▶ _Work task_:
Give an exact copy of every entry.

▶ _Source material_:

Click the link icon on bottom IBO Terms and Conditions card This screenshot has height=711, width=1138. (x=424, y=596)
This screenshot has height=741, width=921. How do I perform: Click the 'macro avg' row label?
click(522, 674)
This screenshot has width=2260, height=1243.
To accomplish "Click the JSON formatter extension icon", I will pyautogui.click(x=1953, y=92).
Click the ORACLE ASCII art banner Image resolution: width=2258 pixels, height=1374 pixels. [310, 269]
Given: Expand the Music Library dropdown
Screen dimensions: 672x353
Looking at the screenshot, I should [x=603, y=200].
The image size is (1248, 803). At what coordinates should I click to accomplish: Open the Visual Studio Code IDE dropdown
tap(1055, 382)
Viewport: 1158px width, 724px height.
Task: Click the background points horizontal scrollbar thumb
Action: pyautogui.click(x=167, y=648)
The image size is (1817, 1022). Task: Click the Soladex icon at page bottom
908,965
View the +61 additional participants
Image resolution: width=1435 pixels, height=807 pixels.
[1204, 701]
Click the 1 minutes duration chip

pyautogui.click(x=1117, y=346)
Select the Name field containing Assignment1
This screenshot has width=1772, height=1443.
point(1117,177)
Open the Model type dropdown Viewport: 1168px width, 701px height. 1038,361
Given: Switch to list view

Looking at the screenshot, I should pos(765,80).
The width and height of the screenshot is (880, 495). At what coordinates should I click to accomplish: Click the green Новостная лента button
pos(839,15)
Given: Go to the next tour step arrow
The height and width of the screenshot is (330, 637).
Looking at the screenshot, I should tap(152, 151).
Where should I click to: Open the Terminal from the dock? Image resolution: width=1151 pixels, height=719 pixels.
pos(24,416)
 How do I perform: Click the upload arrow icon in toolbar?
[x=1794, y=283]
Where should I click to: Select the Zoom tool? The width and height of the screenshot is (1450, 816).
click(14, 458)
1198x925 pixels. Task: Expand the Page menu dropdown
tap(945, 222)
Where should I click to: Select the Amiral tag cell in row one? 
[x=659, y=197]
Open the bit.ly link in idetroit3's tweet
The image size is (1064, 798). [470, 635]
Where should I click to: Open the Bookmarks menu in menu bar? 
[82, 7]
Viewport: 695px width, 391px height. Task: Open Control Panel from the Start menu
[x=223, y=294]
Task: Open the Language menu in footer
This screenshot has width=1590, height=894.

▶ _Reply_:
Click the link icon on bottom IBO Terms and Conditions card This screenshot has height=711, width=1138. (x=424, y=596)
This screenshot has height=741, width=921. How do I perform: Click the 'macro avg' row label?
click(522, 674)
This screenshot has width=2260, height=1243.
To accomplish "Click the JSON formatter extension icon", I will pyautogui.click(x=1953, y=92).
Click the ORACLE ASCII art banner Image resolution: width=2258 pixels, height=1374 pixels. [310, 269]
Given: Expand the Music Library dropdown
Screen dimensions: 672x353
Looking at the screenshot, I should [x=603, y=200].
The image size is (1248, 803). At what coordinates should I click to accomplish: Open the Visual Studio Code IDE dropdown
tap(1055, 382)
Viewport: 1158px width, 724px height.
Task: Click the background points horizontal scrollbar thumb
Action: pyautogui.click(x=167, y=648)
The image size is (1817, 1022). Task: Click the Soladex icon at page bottom
908,965
View the +61 additional participants
Image resolution: width=1435 pixels, height=807 pixels.
[1204, 701]
Click the 1 minutes duration chip

pyautogui.click(x=1117, y=346)
Select the Name field containing Assignment1
This screenshot has width=1772, height=1443.
point(1117,177)
Open the Model type dropdown Viewport: 1168px width, 701px height. 1038,361
Given: Switch to list view

Looking at the screenshot, I should pos(765,80).
The width and height of the screenshot is (880, 495). At what coordinates should I click to accomplish: Click the green Новостная лента button
pos(839,15)
Given: Go to the next tour step arrow
The height and width of the screenshot is (330, 637).
Looking at the screenshot, I should tap(152, 151).
Where should I click to: Open the Terminal from the dock? Image resolution: width=1151 pixels, height=719 pixels.
pos(24,416)
 How do I perform: Click the upload arrow icon in toolbar?
[x=1794, y=283]
Where should I click to: Select the Zoom tool? The width and height of the screenshot is (1450, 816).
click(14, 458)
1198x925 pixels. Task: Expand the Page menu dropdown
tap(945, 222)
Where should I click to: Select the Amiral tag cell in row one? 
[x=659, y=197]
Open the bit.ly link in idetroit3's tweet
The image size is (1064, 798). [470, 635]
Where should I click to: Open the Bookmarks menu in menu bar? 
[82, 7]
Viewport: 695px width, 391px height. Task: Open Control Panel from the Start menu
[x=223, y=294]
Task: Open the Language menu in footer
This screenshot has width=1590, height=894.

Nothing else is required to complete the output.